**TRY IT**
Check each line of the material for the string "Facebook", and copy the lines that have it.

**MATERIAL SHOWN**
==============================

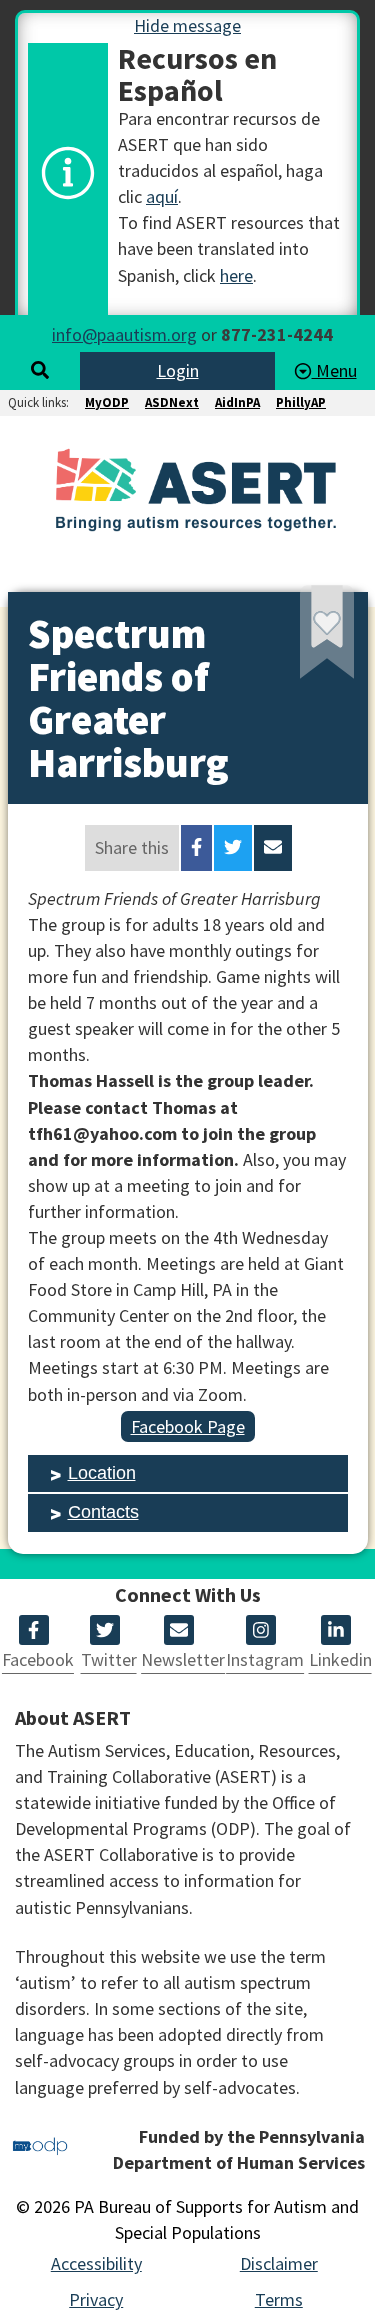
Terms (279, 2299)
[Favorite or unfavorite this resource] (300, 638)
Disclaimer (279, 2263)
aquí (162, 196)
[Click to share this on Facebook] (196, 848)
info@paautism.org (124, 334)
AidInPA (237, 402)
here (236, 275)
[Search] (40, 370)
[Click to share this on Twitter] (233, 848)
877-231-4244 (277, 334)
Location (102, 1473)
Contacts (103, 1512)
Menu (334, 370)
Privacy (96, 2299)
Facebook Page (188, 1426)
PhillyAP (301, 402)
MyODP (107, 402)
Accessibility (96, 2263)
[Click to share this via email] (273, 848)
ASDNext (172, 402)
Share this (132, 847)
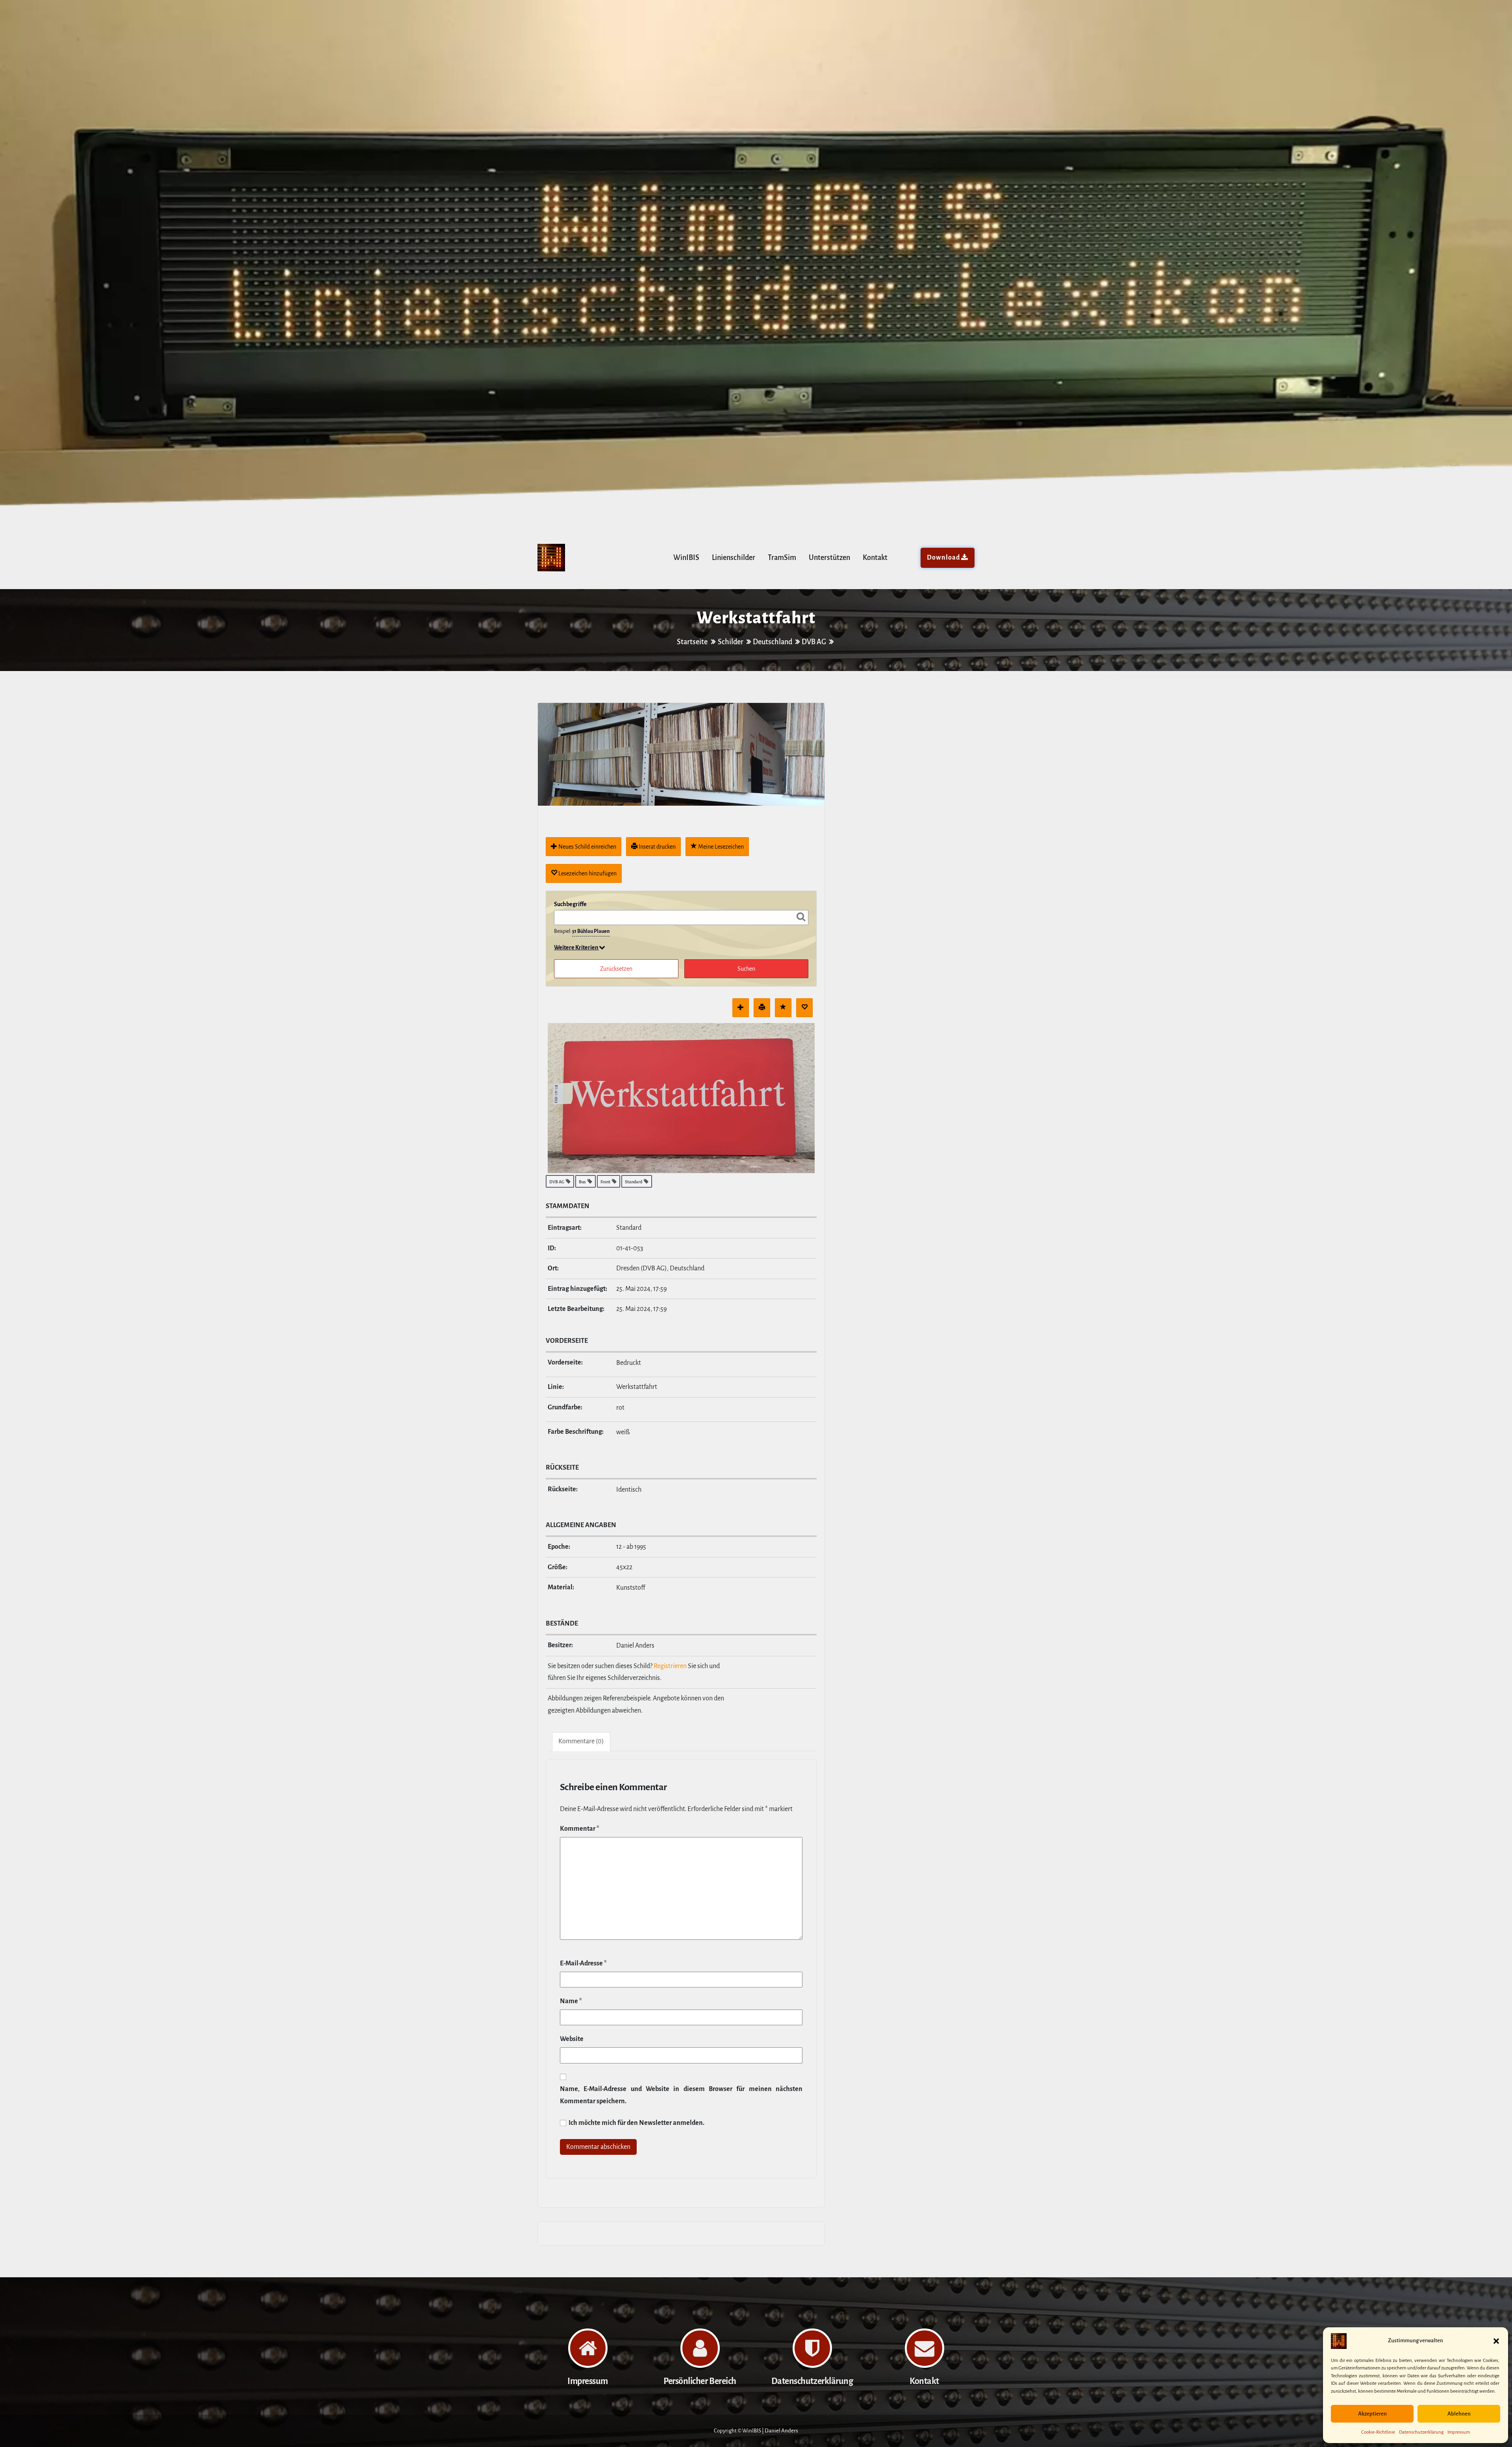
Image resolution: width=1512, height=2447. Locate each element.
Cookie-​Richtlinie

==============================

**OUTPUT OF THE TASK**
[Click to share this on Facebook] (196, 848)
Facebook Page (188, 1426)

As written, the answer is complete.